Work required
Repeat all entries below exactly as shown.

Data records
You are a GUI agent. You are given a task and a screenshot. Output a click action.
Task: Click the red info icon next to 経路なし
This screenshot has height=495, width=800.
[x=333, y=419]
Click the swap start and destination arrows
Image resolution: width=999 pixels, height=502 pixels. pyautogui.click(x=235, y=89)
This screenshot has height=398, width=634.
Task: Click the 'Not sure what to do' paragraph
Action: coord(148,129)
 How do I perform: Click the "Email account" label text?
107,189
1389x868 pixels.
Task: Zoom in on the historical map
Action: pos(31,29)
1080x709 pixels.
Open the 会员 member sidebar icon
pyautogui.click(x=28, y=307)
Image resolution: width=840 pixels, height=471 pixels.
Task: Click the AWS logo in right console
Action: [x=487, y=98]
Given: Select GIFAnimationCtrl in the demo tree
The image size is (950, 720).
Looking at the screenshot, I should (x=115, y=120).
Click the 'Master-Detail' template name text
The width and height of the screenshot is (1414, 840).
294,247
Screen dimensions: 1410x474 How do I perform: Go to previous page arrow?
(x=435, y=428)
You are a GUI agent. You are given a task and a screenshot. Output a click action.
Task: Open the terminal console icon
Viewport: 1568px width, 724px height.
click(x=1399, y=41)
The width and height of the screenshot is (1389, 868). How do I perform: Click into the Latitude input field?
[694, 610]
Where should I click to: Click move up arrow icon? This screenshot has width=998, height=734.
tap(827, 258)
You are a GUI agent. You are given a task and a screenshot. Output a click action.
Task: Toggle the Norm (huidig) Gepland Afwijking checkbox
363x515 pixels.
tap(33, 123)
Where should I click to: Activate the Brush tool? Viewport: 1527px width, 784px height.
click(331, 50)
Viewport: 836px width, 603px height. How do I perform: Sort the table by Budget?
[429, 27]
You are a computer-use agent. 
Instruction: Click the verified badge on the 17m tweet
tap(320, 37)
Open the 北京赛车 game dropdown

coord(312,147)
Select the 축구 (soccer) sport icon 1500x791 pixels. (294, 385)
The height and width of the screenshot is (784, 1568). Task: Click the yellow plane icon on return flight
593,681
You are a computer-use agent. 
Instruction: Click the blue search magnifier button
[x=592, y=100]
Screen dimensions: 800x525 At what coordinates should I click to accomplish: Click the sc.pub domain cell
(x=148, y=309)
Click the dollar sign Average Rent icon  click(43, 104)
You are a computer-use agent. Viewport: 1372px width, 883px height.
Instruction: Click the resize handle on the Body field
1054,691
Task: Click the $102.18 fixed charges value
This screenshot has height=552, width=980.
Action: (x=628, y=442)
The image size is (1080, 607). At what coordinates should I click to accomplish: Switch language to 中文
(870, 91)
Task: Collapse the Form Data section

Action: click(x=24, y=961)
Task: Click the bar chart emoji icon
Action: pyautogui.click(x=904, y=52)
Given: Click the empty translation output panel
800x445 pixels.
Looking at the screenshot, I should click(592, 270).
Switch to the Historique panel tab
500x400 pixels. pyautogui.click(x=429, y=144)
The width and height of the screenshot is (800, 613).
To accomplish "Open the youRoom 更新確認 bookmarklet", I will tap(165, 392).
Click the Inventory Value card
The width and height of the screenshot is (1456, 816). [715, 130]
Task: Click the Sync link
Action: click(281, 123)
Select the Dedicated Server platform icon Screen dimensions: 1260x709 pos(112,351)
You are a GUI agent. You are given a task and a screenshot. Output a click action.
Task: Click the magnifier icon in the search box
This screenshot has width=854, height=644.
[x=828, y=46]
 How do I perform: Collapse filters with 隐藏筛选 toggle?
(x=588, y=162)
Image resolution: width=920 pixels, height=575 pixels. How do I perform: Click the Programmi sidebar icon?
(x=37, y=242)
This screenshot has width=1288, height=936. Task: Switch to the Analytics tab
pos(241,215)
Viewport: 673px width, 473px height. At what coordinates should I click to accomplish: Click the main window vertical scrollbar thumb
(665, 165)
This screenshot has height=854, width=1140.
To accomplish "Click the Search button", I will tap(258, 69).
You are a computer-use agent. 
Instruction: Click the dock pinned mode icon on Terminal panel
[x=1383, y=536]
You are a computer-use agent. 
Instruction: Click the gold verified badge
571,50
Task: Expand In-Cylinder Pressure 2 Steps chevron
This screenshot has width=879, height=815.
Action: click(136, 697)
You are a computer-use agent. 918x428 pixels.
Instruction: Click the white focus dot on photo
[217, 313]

Written solution
You are a GUI agent. You are given a task and a screenshot. Output a click action.
Task: Click the red info icon next to 経路なし
This screenshot has height=495, width=800.
[x=333, y=419]
Click the swap start and destination arrows
Image resolution: width=999 pixels, height=502 pixels. pyautogui.click(x=235, y=89)
This screenshot has height=398, width=634.
Task: Click the 'Not sure what to do' paragraph
Action: coord(148,129)
 How do I perform: Click the "Email account" label text?
107,189
1389x868 pixels.
Task: Zoom in on the historical map
Action: pos(31,29)
1080x709 pixels.
Open the 会员 member sidebar icon
pyautogui.click(x=28, y=307)
Image resolution: width=840 pixels, height=471 pixels.
Task: Click the AWS logo in right console
Action: [x=487, y=98]
Given: Select GIFAnimationCtrl in the demo tree
The image size is (950, 720).
Looking at the screenshot, I should (x=115, y=120).
Click the 'Master-Detail' template name text
The width and height of the screenshot is (1414, 840).
294,247
Screen dimensions: 1410x474 How do I perform: Go to previous page arrow?
(x=435, y=428)
You are a GUI agent. You are given a task and a screenshot. Output a click action.
Task: Open the terminal console icon
Viewport: 1568px width, 724px height.
click(x=1399, y=41)
The width and height of the screenshot is (1389, 868). How do I perform: Click into the Latitude input field?
[694, 610]
Where should I click to: Click move up arrow icon? This screenshot has width=998, height=734.
tap(827, 258)
You are a GUI agent. You are given a task and a screenshot. Output a click action.
Task: Toggle the Norm (huidig) Gepland Afwijking checkbox
363x515 pixels.
tap(33, 123)
Where should I click to: Activate the Brush tool? Viewport: 1527px width, 784px height.
click(331, 50)
Viewport: 836px width, 603px height. How do I perform: Sort the table by Budget?
[429, 27]
You are a computer-use agent. 
Instruction: Click the verified badge on the 17m tweet
tap(320, 37)
Open the 北京赛车 game dropdown

coord(312,147)
Select the 축구 (soccer) sport icon 1500x791 pixels. (294, 385)
The height and width of the screenshot is (784, 1568). Task: Click the yellow plane icon on return flight
593,681
You are a computer-use agent. 
Instruction: Click the blue search magnifier button
[x=592, y=100]
Screen dimensions: 800x525 At what coordinates should I click to accomplish: Click the sc.pub domain cell
(x=148, y=309)
Click the dollar sign Average Rent icon  click(43, 104)
You are a computer-use agent. Viewport: 1372px width, 883px height.
Instruction: Click the resize handle on the Body field
1054,691
Task: Click the $102.18 fixed charges value
This screenshot has height=552, width=980.
Action: (x=628, y=442)
The image size is (1080, 607). At what coordinates should I click to accomplish: Switch language to 中文
(870, 91)
Task: Collapse the Form Data section

Action: click(x=24, y=961)
Task: Click the bar chart emoji icon
Action: pyautogui.click(x=904, y=52)
Given: Click the empty translation output panel
800x445 pixels.
Looking at the screenshot, I should click(592, 270).
Switch to the Historique panel tab
500x400 pixels. pyautogui.click(x=429, y=144)
The width and height of the screenshot is (800, 613).
To accomplish "Open the youRoom 更新確認 bookmarklet", I will tap(165, 392).
Click the Inventory Value card
The width and height of the screenshot is (1456, 816). [715, 130]
Task: Click the Sync link
Action: click(281, 123)
Select the Dedicated Server platform icon Screen dimensions: 1260x709 pos(112,351)
You are a GUI agent. You are given a task and a screenshot. Output a click action.
Task: Click the magnifier icon in the search box
This screenshot has width=854, height=644.
[x=828, y=46]
 How do I perform: Collapse filters with 隐藏筛选 toggle?
(x=588, y=162)
Image resolution: width=920 pixels, height=575 pixels. How do I perform: Click the Programmi sidebar icon?
(x=37, y=242)
This screenshot has width=1288, height=936. Task: Switch to the Analytics tab
pos(241,215)
Viewport: 673px width, 473px height. At what coordinates should I click to accomplish: Click the main window vertical scrollbar thumb
(665, 165)
This screenshot has height=854, width=1140.
To accomplish "Click the Search button", I will tap(258, 69).
You are a computer-use agent. 
Instruction: Click the dock pinned mode icon on Terminal panel
[x=1383, y=536]
You are a computer-use agent. 
Instruction: Click the gold verified badge
571,50
Task: Expand In-Cylinder Pressure 2 Steps chevron
This screenshot has width=879, height=815.
Action: click(136, 697)
You are a computer-use agent. 918x428 pixels.
Instruction: Click the white focus dot on photo
[217, 313]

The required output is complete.